As guidelines, sure. I'm not suggesting it was a bad idea in the
first place to indicate all these kinds of character equivalencies
that got associated with various of the compatibility characters
in the standard. You just cannot assume that compatibility mappings
can be used without discrimination and refinement for particular
processes.

Another example of a complication for the decompositions of the Arabic
word ligatures would come from assuming that compatibility decompositions
should be mapped onto input methods. That would be *correct* in the
case of a two-character ligature -- say something like FCA6 THEH WITH MEEM --
one could expect to type THEH ... MEEM ... and then have automatic ligature
formation under certain circumstances. But the word ligature symbols
are different. Nobody really expects to have to type:
0635 0644 0649 0020 0627 0644 0644 0647 0020 0639 0644 064A 0647 0020
0648 0633 0644 0645 and then have ligature formation scoop up the
entire sequence to create the SALLALLAHOU ALAYHE WASALLAM symbol, do
they? No, if you are using such a special word ligature symbolically,
as in a regular header for documents, or such, then you expect to have
the symbol on its own key (or the moral equivalent, thereof). And the
implementers of fonts and rendering systems can't reasonably be expected
to search for these few extraordinary edge cases and deal with them
automatically, when instead they should be focussed on the more regular
2- and 3-element ligatures.
 
> Also, please note that we cannot remove all those decompositions, we can
> only do the implementer's' job a little harder by breaking the model (and
> encouraging the use of Arabic Presentation Forms block), or we can help
> him a little.
>
> > Nope. The UTC wouldn't do it, nor have the Pakistani delegates
> > working with the UTC and WG2 asked for it.
>
> It was in the first proposals, IIRC. They were not formal, of course.

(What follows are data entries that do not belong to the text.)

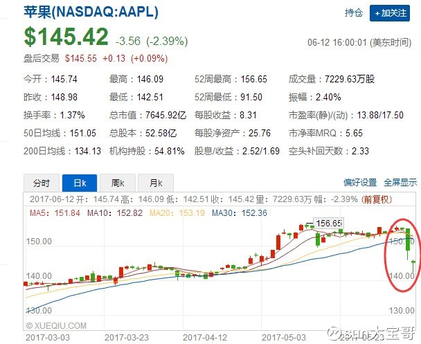Click the 2017-03-23 date axis label

tap(127, 337)
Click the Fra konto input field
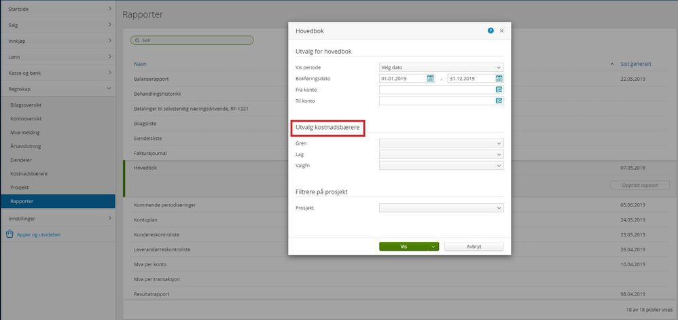 coord(437,90)
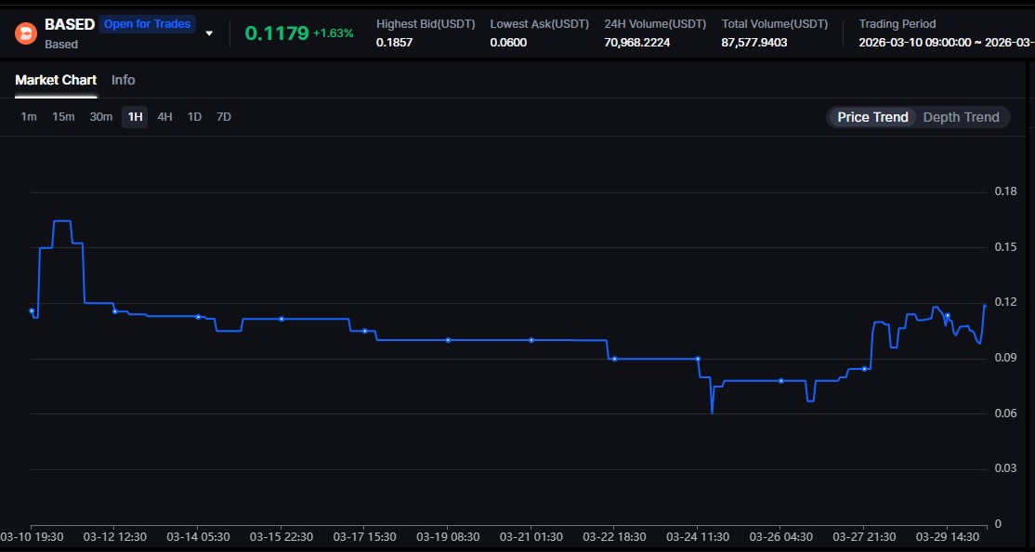Click the 'Open for Trades' badge
The height and width of the screenshot is (552, 1035).
146,23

The first "proposals" were actually simply background documents about
UZT, rather than well-formed proposals for actual encodings. Those
came later.

> > Not everything that gets into a national standard gets into Unicode.
>
> Undoubtedly, but being in a national standard helps a lot. So OK, are you
> telling me that it is not just for compatibility, it is a legitimate
> character that could have got accepted by WG2 even if it was not in UZT?

I expect so, actually, given its usage. A similar (but not identical)
BISMALLAH was requested early for the Thaana script, and I expect that
the decision about that will eventually be revisited, as well.

> BTW, whose was the suggestion to not provide a compatibility decomposition
> for the character?

At this point, who can recall who was the first to raise their hand? ;-)
Essentially it was a consensus decision by the committee, with little
dissent that I can recall.

> > But I think you may be overestimating the caving in going on here.
> > The UTC is still pushing back on another proposal to disunify Urdu
> > digits, for example -- those did *not* get accepted by WG2, nor do I
> > expect they will pass muster in future UTC meetings.
>
> Yes, I'm doing that on purpose. I was talking with a Pakistani expert
> about UZT before the Dublin meeting. He told me that his colleagues will
> propose the character to WG2, and I told him it's impossible, WG2 has
> already passed something about not encoding more Arabic ligatures, unless
> it is in a pre-90s standard. He told me: "You only need to push hard. Just
> insist enough, they will surrender".

No one doubts that there is a political aspect to character encoding.
After all, this works in an international context, with lots of competing
interests and individuals in two different large committees.

But it isn't as simple as just pushing and insisting. In the end, you
have to convince two committees that there is *some* technical merit
to the proposal. Totally off-the-wall stuff doesn't get in, no matter
how hard you push. You haven't seen a *real* game of political character
encoding hardball if you haven't seen the 7-member North Korean delegation
at the Beijing WG2 meeting insisting on the complete reencoding and
renaming of all Korean characters in 10646!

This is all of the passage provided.